Si l’économie informelle permet de s’échapper du fisc, elle traîne cependant son lot d’inconvénients notamment la perpétuation de la pauvreté souvent d’une génération à une autre. Dans un tel contexte, l’Etat a intérêt à travailler afin de réduire le poids de l’informel dans l’économie. C’est un combat dans lequel toute la société doit s’engager. La société n’a rien à perdre mais tout à gagner dans cette bataille.

«En Haïti, le terme informel est entendu comme l’opposé d’enregistré, d’officiel; il ne doit donc pas être assimilé au travail au noir ou à une activité illégale», fait remarquer André Calmont dans un article intitulé «Haïti: De ruptures en ruptures, un territoire en mutation». Pour être plus claire, il précise que bon nombre de commerces légaux et déclarés mènent d’ailleurs une partie de leurs activités dans l’informel : emplois non déclarés, achats et ventes sans facture, paiements en liquide, double comptabilité, etc.

Les opérateurs économiques, poursuit-il, justifient le recours à l’informel par le fait que le non-respect de la réglementation sociale et fiscale permet aux entreprises de minimiser leurs coûts, notamment salariaux, et de maximiser leur rentabilité ; ils justifient le recours à de telles pratiques par la nature excessive et inadaptée de la réglementation publique et par la concurrence déloyale que l’informel exerce à l’égard des entreprises du secteur formel. A son avis, l’insuffisance, voire l’absence de contrôle de l’État, et son incapacité à faire respecter les lois et règlements expliquent aussi le développement du secteur informel. «De fait, le formel et l’informel se nourrissent l’un l’autre», croit-il.

Une autre précision de l’auteur pour bien comprendre le secteur informel: « es activités économiques généralement considérées comme étant informelles sont celles qui sont caractérisées par la petite taille et le non-respect de la réglementation». Le secteur informel, précise André Calmont, a toujours existé en Haïti, comme dans tous les pays en développement, mais depuis l’ouverture commerciale du pays en 1986, il a pris une ampleur considérable et il représenterait aujourd’hui plus de 80 % des emplois de l’aire métropolitaine, par exemple.

Que sont les activités informelles?
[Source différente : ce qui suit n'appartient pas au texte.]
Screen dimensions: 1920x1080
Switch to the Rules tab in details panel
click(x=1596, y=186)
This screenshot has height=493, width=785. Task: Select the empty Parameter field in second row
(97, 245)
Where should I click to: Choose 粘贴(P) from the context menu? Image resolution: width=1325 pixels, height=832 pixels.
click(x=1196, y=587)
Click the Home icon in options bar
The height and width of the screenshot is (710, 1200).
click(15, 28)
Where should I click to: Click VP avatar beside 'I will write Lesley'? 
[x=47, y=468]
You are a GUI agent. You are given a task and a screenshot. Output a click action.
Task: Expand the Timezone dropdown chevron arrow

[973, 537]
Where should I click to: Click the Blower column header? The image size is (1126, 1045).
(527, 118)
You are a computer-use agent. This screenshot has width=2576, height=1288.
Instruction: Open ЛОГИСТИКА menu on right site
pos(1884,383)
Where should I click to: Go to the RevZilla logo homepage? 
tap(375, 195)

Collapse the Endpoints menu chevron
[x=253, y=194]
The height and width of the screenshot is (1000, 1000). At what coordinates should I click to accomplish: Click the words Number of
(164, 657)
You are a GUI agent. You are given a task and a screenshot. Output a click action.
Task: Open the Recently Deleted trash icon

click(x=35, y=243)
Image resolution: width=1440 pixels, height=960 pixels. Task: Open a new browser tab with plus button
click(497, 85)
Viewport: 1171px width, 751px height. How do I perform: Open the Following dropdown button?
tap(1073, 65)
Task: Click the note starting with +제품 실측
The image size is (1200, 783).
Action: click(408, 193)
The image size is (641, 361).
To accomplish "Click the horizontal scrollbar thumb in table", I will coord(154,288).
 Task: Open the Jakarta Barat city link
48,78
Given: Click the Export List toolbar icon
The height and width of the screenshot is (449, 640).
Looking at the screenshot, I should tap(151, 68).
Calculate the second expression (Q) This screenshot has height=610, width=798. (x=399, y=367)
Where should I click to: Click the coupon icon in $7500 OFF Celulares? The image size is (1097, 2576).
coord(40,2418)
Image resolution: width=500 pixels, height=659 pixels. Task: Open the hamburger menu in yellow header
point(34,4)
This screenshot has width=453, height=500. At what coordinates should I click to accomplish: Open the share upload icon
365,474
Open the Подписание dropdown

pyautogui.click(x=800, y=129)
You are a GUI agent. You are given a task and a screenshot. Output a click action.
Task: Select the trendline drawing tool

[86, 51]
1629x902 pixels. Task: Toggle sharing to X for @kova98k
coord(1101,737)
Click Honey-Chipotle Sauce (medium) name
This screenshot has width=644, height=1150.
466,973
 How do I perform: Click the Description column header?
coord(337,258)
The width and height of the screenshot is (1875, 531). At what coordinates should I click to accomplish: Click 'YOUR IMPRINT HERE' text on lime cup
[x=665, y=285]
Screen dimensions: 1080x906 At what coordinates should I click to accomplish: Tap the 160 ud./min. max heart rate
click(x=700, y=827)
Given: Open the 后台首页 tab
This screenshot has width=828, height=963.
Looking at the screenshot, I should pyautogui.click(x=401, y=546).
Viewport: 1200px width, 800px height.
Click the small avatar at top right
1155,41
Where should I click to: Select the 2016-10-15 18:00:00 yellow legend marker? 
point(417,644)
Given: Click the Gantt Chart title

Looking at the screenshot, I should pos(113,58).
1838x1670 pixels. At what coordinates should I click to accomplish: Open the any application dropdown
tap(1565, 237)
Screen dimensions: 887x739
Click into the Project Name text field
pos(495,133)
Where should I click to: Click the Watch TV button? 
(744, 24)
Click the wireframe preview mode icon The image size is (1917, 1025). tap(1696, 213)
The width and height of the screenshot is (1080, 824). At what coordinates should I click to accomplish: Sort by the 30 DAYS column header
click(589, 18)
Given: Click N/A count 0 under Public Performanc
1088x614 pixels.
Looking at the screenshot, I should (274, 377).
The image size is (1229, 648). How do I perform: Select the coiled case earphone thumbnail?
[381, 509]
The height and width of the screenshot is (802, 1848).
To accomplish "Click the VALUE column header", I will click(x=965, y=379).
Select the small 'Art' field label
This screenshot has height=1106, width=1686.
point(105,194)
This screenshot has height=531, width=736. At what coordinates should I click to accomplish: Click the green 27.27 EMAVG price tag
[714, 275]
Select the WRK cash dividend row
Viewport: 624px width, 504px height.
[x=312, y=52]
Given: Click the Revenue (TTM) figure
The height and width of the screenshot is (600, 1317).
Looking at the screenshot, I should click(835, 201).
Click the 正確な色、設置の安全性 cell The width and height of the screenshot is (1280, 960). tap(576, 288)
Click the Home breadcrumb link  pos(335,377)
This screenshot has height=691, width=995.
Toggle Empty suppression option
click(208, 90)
Il s’agit du travail indépendant, artisanat de « proximité», commerce ambulant, restauration de rue, etc. «Ces activités sont réalisées par des personnes qui s’efforcent de sortir de la misère et du chômage par tous les moyens et elles témoignent, dans une certaine mesure, d’une forme de créativité et de débrouillardise indéniable», explique l’article André Calmont.